Fifa signs Chinese sponsor
Hisense, a maker of consumer electronics largely unheard-of outside its home country, joins McDonald’s and Budweiser in the soccer body’s second highest of three sponsorship tiers.
As part of the agreement, its logo will flash up on LED boards both on the field and on scorecards during TV broadcasts of the upcoming tournament in Russia. Before Hisense, FIFA had secured just one new top-tier level partner — China’s Dalian Wanda Group — since the last tournament in Brazil. FIFA had just nine companies on its roster for the tournament, excluding Hisense.
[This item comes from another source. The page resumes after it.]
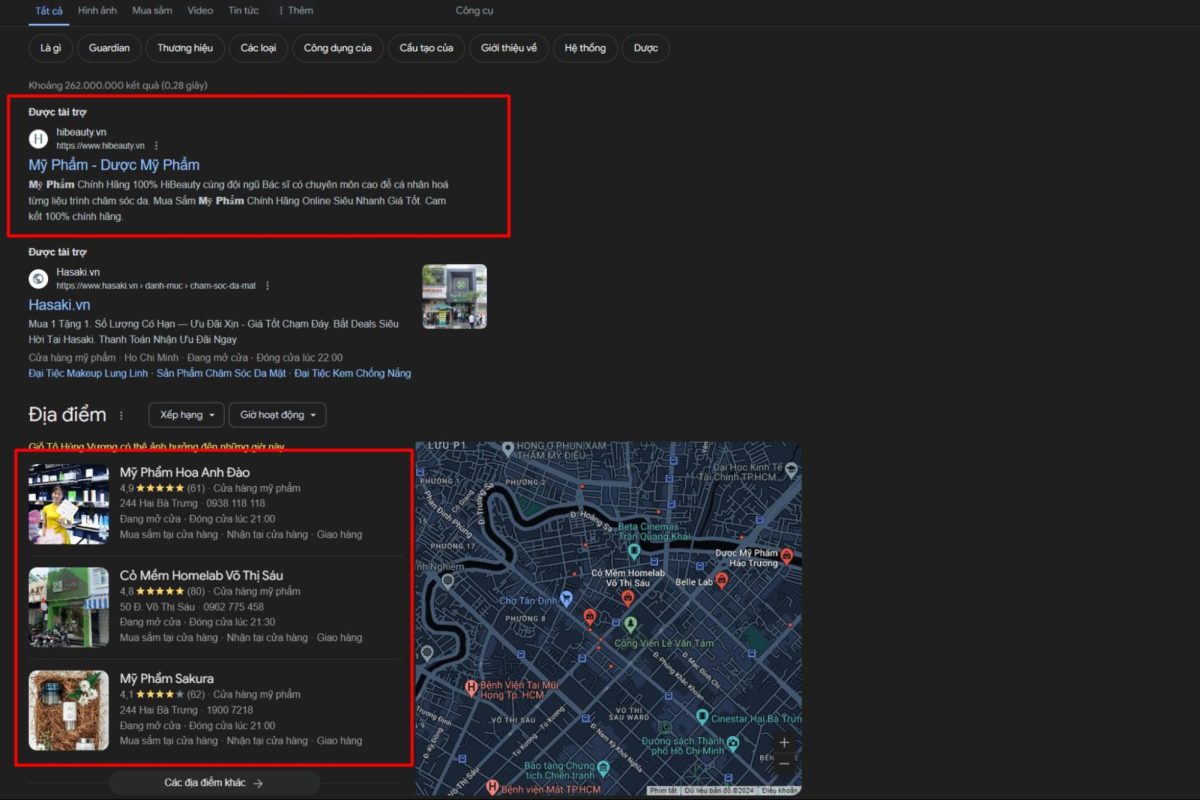Open Mỹ Phẩm Hoa Anh Đào store thumbnail
1200x800 pixels.
tap(69, 503)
That compared with 20 by the time the Brazil World Cup kicked off.
“Sponsoring the World Cup is a good way for Hisense to quickly build brand awareness internationally,” Liu Hongxin, Hisense’s president, told reporters yesterday in Beijing.
But Chinese companies from Wanda to Huawei Technologies have grown increasingly aggressive in sponsoring major sporting contests in recent years as they seek to grow their businesses abroad.
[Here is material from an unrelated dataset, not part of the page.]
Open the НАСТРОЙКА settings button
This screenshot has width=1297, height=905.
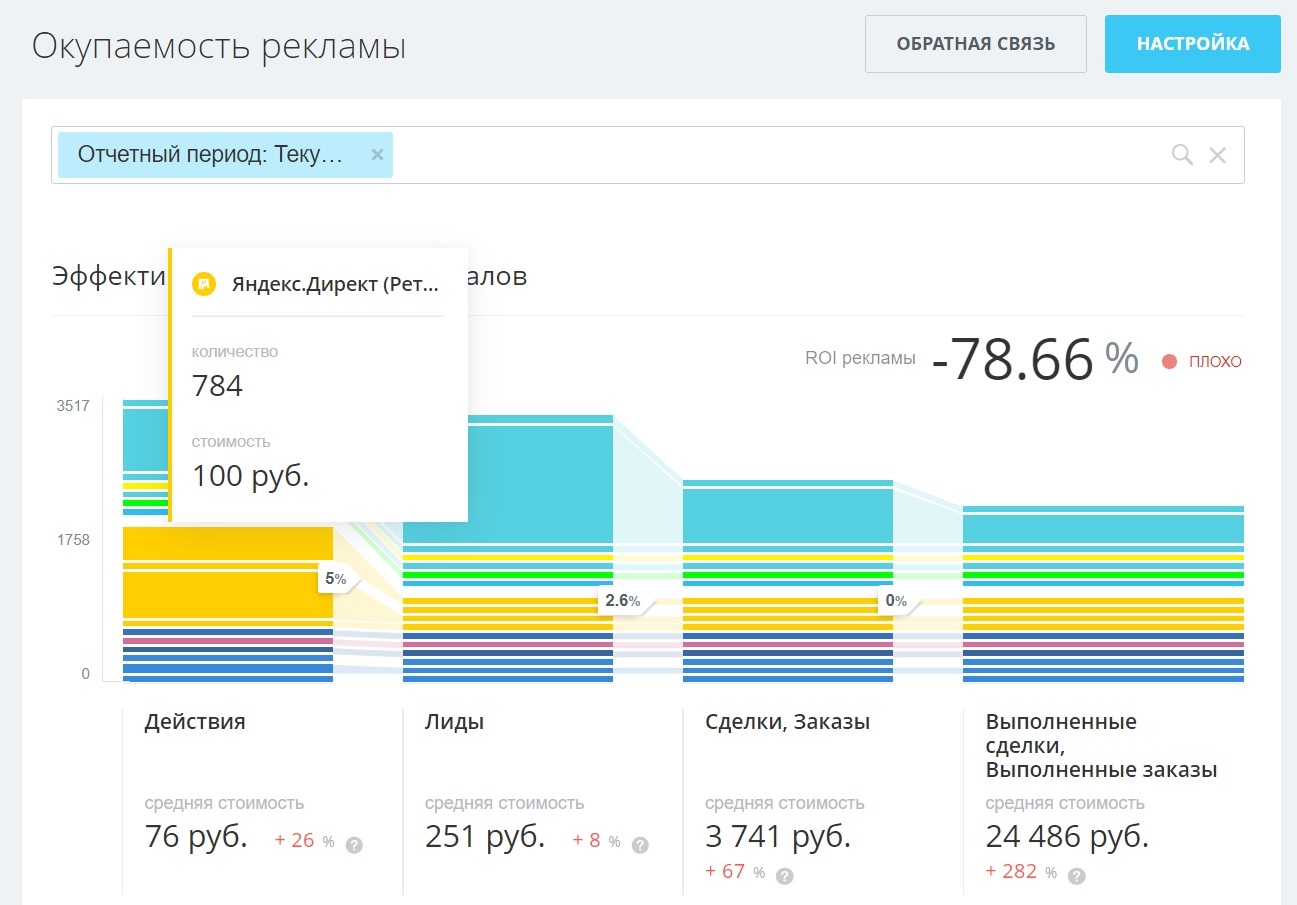click(x=1193, y=44)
Wanda, run by billionaire Wang Jianlin, has pledged hundreds of millions of dollars to FIFA. The deal marks a much-needed win for FIFA, which is dealing with the fallout from 2015’s corruption scandal that threatened the sporting group’s existence and forced out long-term president Sepp Blatter.
US authorities in May 2015 charged several senior soccer officials with ties to the organisation on corruption charges.